Kate e Leopold,
de James Mangold

Kate and Leopold, EUA, 2001

Os filmes de amor são todos iguais, assim como as histórias de amor em si, diriam alguns. O que muda, sempre, é o talento do cineasta envolvido. E, mais do que isso, o quanto ele está disposto a se dedicar à sua história de amor. Como estas são sempre iguais, James Mangold resolveu fazer como boa parte do recente cinema americano e se diferenciar não por meio de um tratamento narrativo ou estético diferenciado, um carinho pelo personagem, ou uma verdadeira paixão pela sua história, que são sempre formas de escapar à estandatização. Resolveu ter uma "sacada", também chamada em inglês de "one-liner", ou seja, aquela idéia que se resume em uma linha. A dele foi: e se os amados em questão vivessem em séculos diferentes? (nada, aliás, de muito novo que já não se tenha visto, por exemplo, no clássico da Sessão da Tarde Em Algum Lugar do Passado)

Como todo "one-liner", o interesse de uma idéia como estas dura mais ou menos quinze minutos (motivo pelo qual o curta-metragem muitas vezes funciona como o paraíso do one-liner). Depois disso, é bom que algo mais aconteça na tela, seja em termos de emoção, seja em termos de desenvolvimento de personagens, história, ou forma de filmá-la. Pois bem, em Kate e Leopold nada mais acontece. Na verdade, o filme parece uma escola de samba que desfila o seu enredo sem qualquer crença na validade dele, na sua importância ou na sua novidade, sem paixão. Basicamente é um desfile da Imperatriz Leopoldinense (como diria Agamenon, "com trocadilhos por favor"), só que sem a beleza plástica e o ritmo do samba.

Mas pior que sua burocracia extrema é ver as chances que ele perde nesta falta de interesse. Por exemplo, toda a questão que envolve a viagem no tempo, ou mesmo a vida no século XIX (fonte do único efeito visual realmente fascinante no filme, que é a visão da Ponte do Brooklyn como se estivesse recém-construída) possui um acesso direto ao imaginário do espectador, aquele tipo de acesso que os melhores filmes americanos conseguem transformar na tal da "magia". Pois Mangold consegue tirar toda a magia de uma viagem no tempo, de um personagem deslocado na sua realidade, e se limita a contar a mais chinfrim das histórias de amor, fazendo aliás com que se apaixonar pareça tão burocrático quanto ir trabalhar todos os dias.

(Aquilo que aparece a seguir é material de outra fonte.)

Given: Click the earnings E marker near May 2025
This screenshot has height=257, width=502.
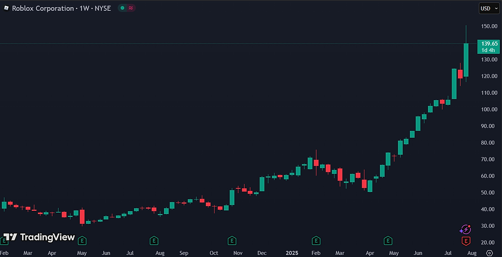Looking at the screenshot, I should click(x=388, y=241).
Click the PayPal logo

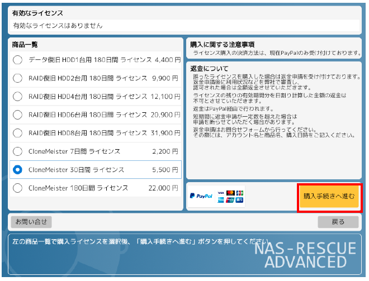pos(201,196)
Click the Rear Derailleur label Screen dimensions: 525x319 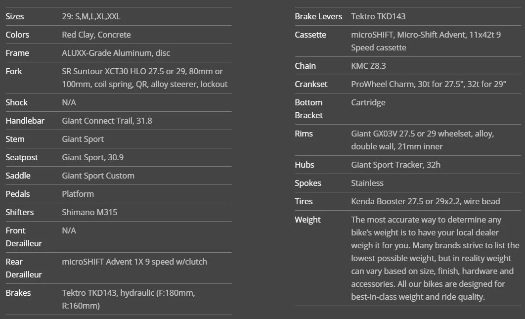pos(24,268)
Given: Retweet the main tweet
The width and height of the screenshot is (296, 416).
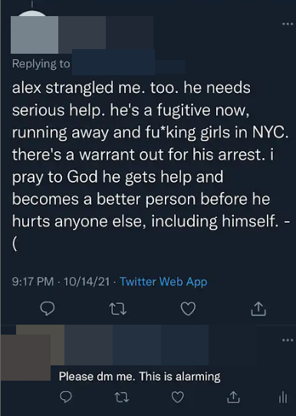Looking at the screenshot, I should pos(117,309).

E, na melhor linha O Diário de Bridget Jones, comete o maior pecado do cinema "romântico" em geral: considerar que toda a vida de uma mulher consiste em esperar a chegada de seu príncipe encantado, que então dará sentido a ela. Não basta um homem que seja menos do que "impossível", assim como não pode haver satisfação em outros afazeres, como o trabalho (são mulheres que sempre devem se sentir completamente infelizes por serem "apenas" profissionais bem sucedidas, e que devam querer largar seus trabalhos para se tornarem o "amorzinho" de um autêntico gentleman). Em suma, Kate e Leopold é isso tudo e muito menos. E é uma pena que aceitemos que uma redução como essa possa ser chamada de um "filme de amor". Se o amor é isso, viva as mulheres-profissionais, como aliás ironizou com genialidade Altman em Dr. T e as Mulheres.